When Roger was at the after party for the Cleo’s, he got to thinking how even though Don received the award, he was the one who found him and gave him a chance. Unfortunately, there aren’t awards for finding talent and giving it a place to grow, and Roger remembered how he sat down with Don, who was looking to get into the industry, in a bar at 10 AM. Again, it was sad to think of a time when Don had to lie to his boss so he’d get out of work and have the opportunity to stuff Roger Sterling full of olives in order to gain some insight. While this was happening, Don was back at his house having sex with a very pretty girl who hummed the Star Spangled Banner. But Don woke up the next morning to learn she was actually a waitress named Doris who gave him an endless supply of french fries the night before. Hard to believe we only saw Don experience beer goggles for the first time in the fourth season of the show.

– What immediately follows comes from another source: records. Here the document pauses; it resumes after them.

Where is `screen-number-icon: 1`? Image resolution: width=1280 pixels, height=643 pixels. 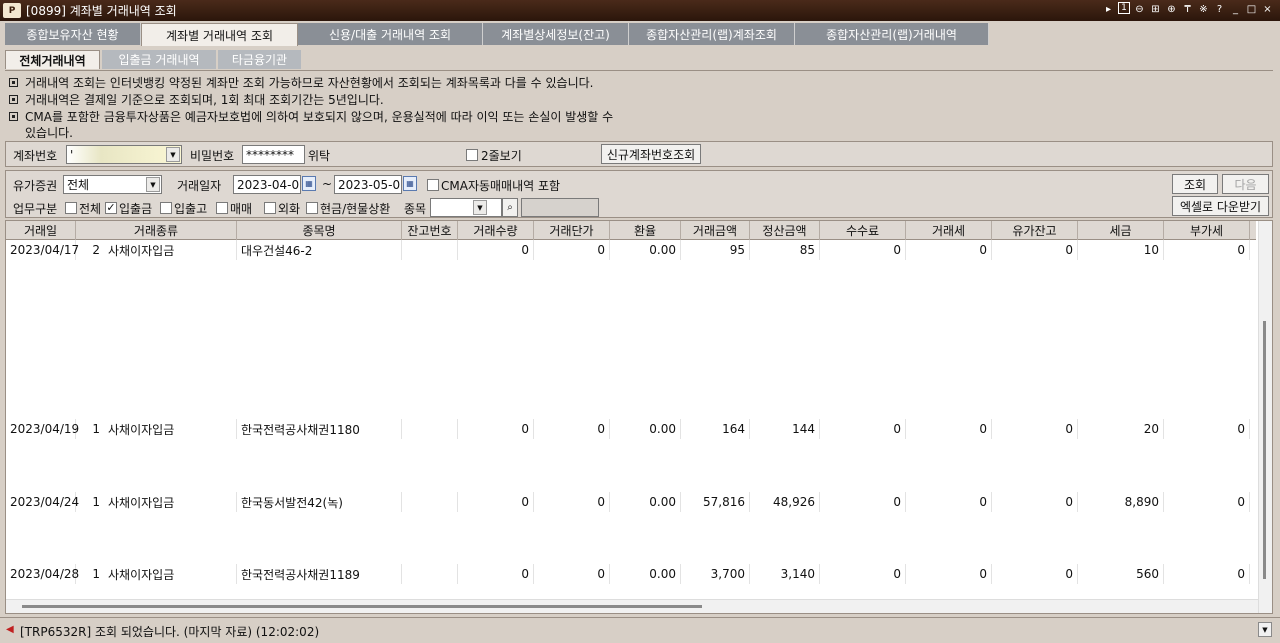
screen-number-icon: 1 is located at coordinates (1124, 8).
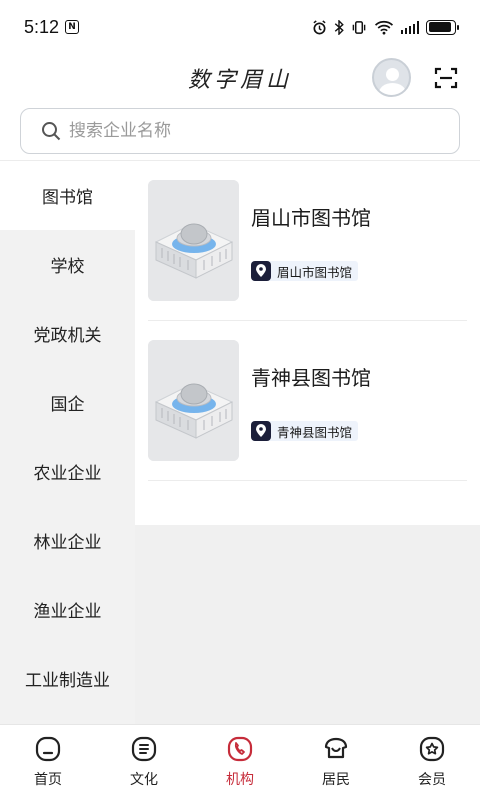  I want to click on sidebar-item-label: 农业企业, so click(68, 474).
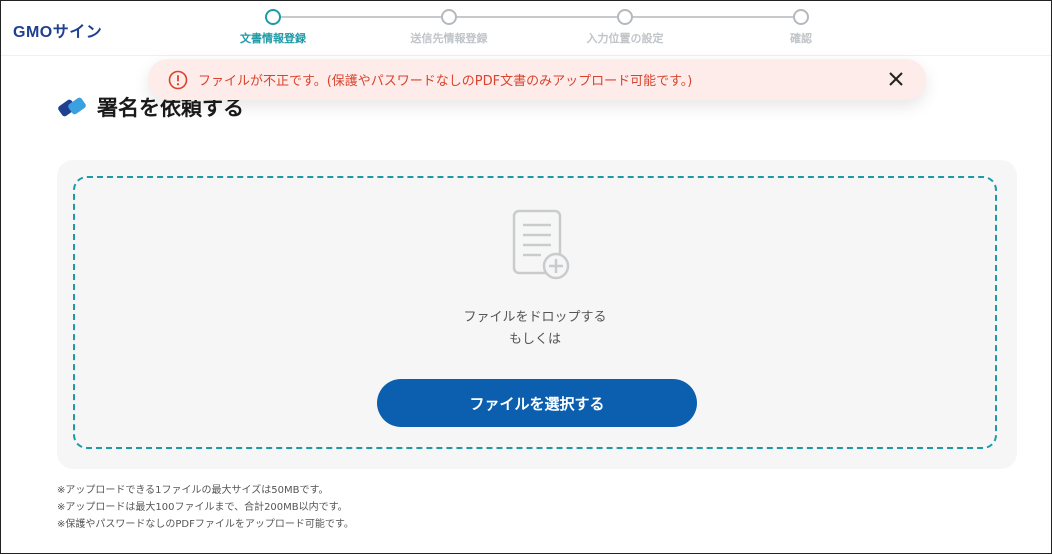 This screenshot has width=1052, height=554. What do you see at coordinates (58, 30) in the screenshot?
I see `gmo-sign-logo: GMOサイン` at bounding box center [58, 30].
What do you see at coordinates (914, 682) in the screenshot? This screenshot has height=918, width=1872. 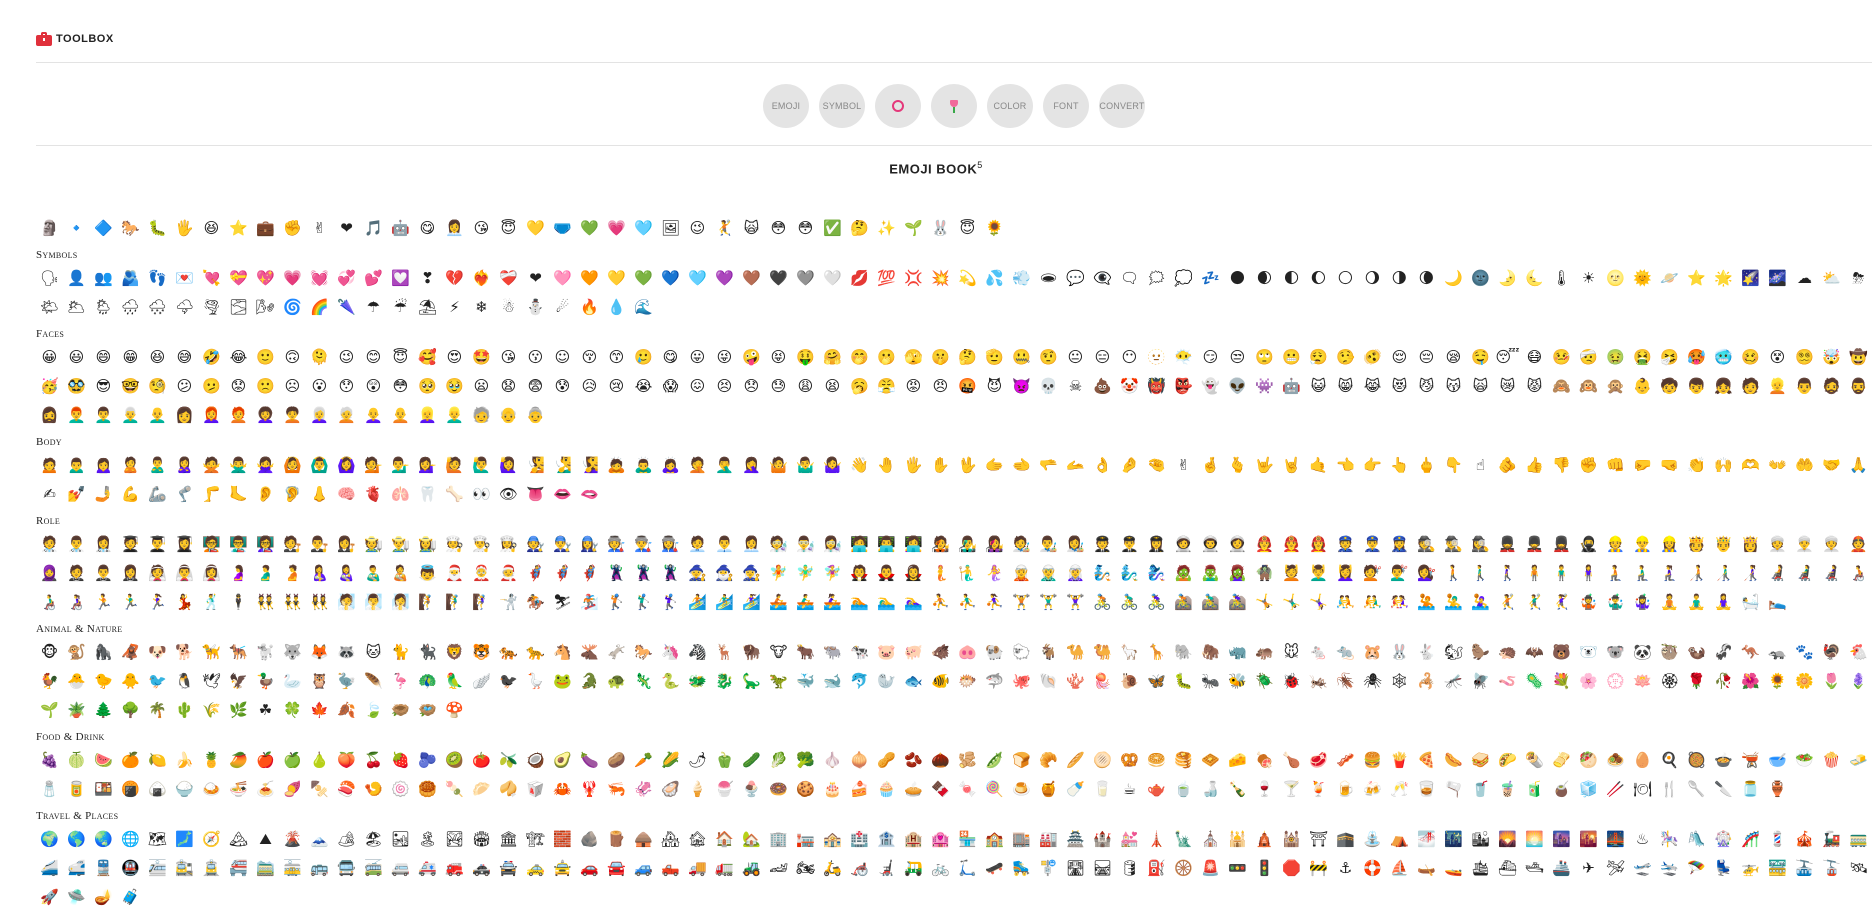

Peggy showed up at Don’s house to remind him that he changed the Life ad from “Eat Life by the bowlful” to “Life: the cure for the common breakfast.” This upset him even more than when he learned he slept with a woman who stands in front of fries and waiting for them to fry. The next day, he called Jane’s cousin back into the office and offered him $100 for his “idea,” which Danny rejected in favor of a job. Don gave him one, but only because he remembered how Roger gave him one. It was all very “Lion King.”
I take it by now you've realized this episode was about an awards ceremony, and it aired on the night of an awards ceremony. Clever, yes. Over the top? Surely. But the message was good, and Don slept with his first unattractive woman. That alone made Mad Men worthy of all its Emmys.